Although DL-based models have demonstrated remarkable success across various domains in recent years, it is important to recognize that these models are not infallible, and they may occasionally produce erroneous predictions despite achieving high performance metrics. Several factors could contribute to the observed erroneous predictions. One possible explanation lies in the limitations of the training data itself. Despite efforts to curate high-quality and representative datasets, the presence of biased or noisy data can adversely affect the model's ability to generalize accurately. Additionally, DL models are highly complex and often consist of numerous interconnected layers, making it challenging to interpret their decision-making process and pinpoint the source of errors. To better interpret the predictions of such a model, it is worth considering more intuitive model visualization techniques such as the recently proposed CAManim method. Furthermore, DL models rely heavily on the optimization of loss functions during training, which may lead to overfitting or the exploitation of statistical patterns that do not truly generalize to real-world scenarios (e.g., the regular occurrence of blackout regions from US scans). This can result in models that perform well at the task they were trained on, but fail when applied to unseen or ambiguous inputs, leading to unexpected and erroneous outputs. Our observations highlight the need for further research and development to enhance the reliability and robustness of DL models, particularly in critical domains where erroneous predictions can have severe consequences. With sufficient safeguards and human-in-the-loop review, we may improve our understanding of the underlying causes of these errors and strive towards increasingly trustworthy and accurate DL-based models that can be effectively deployed in real-world applications.
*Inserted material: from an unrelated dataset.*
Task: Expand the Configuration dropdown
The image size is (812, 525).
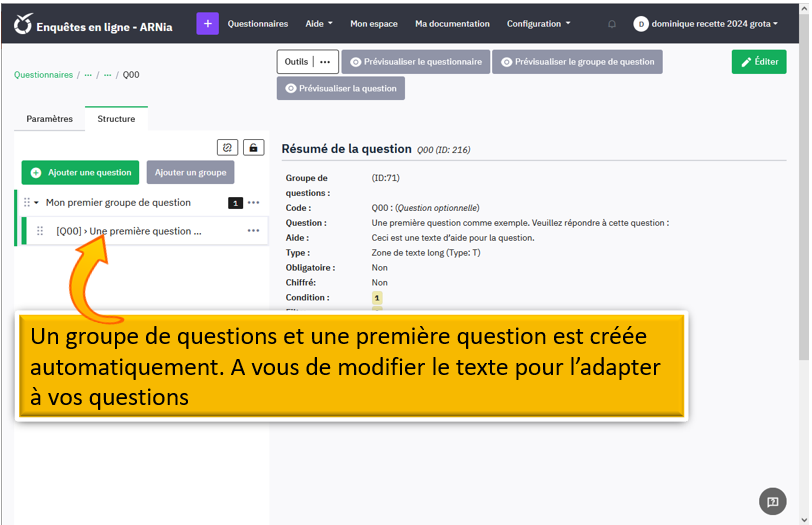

Future directions in evaluating the use of DL models in fetal US diagnostics should include prospective studies conducted with well-defined data collection protocols, established in consultation with a panel of both AI and subject-matter experts, who collectively possess a deep understanding of the clinical challenges as well as the impact of data quality and consistency on model training and evaluation. Data collection protocols can help mitigate the risks of data leakage, bias, and class leakage, and can ensure that the collected images are representative, consistent, and of high quality, leading to a more reliable and generalizable dataset. Such a protocol may also ensure that multi-institutional data collection remain compatible. The inclusion of AI experts in the development of the protocol will also enhance the understanding of the specific requirements and challenges associated with training machine learning models for fetal ultrasound diagnosis. Consequently, a prospective study with a robust data collection protocol will contribute to the advancement of accurate and trustworthy AI-based diagnostic tools in this domain.